Most probable cause is that inductor goes in saturation. If we ommit the resistance of the inductor, then the current trough inductor is $$i_l=\dfrac{1}{L}\int u\cdot dt$$ where u is the voltage, for example 1.2V and time is 0.8*1/960 = 0.00083, so the peak current is: 1.2*0.83/100= 10mA.

Check the inductor data what's the saturation current.

EDIT:

It has to be noted, that this exaple is oversimplified. The main simplification is that current is trough inductor is discontinouos. For better explanation you should use some simulation software.

You can click on simulation.

Lack of details for design data such as component specs and driver current will always lead to unexpected results.

Your load is pretty small, Vout/R= 2.5V/4k7=0.53mA and at 50% Ipk= I=V/Ldt= 1.1V/0.1H*0.5ms = 5.5mA pk

If the inductor is a small size the L/R ratios can be a wide range. This is important. As the duty cycle increases, the current can no longer rise at the rate of dI/dt=V/L if the voltage is reducing internally due to series resistance call DCR.

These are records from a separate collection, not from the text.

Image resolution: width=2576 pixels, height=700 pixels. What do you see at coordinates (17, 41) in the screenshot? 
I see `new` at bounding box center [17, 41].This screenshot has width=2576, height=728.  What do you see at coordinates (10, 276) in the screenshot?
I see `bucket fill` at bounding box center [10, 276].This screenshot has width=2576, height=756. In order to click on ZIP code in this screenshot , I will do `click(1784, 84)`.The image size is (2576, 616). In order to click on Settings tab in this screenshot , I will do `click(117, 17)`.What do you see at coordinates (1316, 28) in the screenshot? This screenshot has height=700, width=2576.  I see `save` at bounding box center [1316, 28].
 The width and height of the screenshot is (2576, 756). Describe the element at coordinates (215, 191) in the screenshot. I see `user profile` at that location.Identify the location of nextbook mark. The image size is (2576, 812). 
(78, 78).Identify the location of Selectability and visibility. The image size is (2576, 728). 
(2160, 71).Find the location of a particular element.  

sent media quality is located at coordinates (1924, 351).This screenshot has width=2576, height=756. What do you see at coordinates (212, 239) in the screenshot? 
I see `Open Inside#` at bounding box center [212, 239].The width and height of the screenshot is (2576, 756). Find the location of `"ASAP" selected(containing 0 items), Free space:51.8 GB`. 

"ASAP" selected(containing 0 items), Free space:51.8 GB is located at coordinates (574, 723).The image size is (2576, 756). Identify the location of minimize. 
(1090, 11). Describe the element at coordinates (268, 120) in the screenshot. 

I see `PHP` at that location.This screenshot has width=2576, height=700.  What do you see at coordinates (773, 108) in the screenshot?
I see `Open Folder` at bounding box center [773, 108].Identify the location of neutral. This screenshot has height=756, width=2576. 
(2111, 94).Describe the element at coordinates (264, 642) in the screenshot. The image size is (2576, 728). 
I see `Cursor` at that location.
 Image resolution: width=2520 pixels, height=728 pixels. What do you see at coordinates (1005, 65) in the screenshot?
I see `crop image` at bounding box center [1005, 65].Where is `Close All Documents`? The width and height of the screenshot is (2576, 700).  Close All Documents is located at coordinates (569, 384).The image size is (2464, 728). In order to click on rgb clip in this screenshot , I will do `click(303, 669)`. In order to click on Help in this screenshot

A 100mH is pretty large and so the DCR also tends to be large ranging from 0.6 to 700 Ohms in small parts. R/L=T needs to be small (<<2% ) compared to the load and also say 100R/100mH = T << 1/f=10ms. So lowering the frequency will increased the output voltage until the IR drop becomes significant or L saturation current is reached and L drops in value.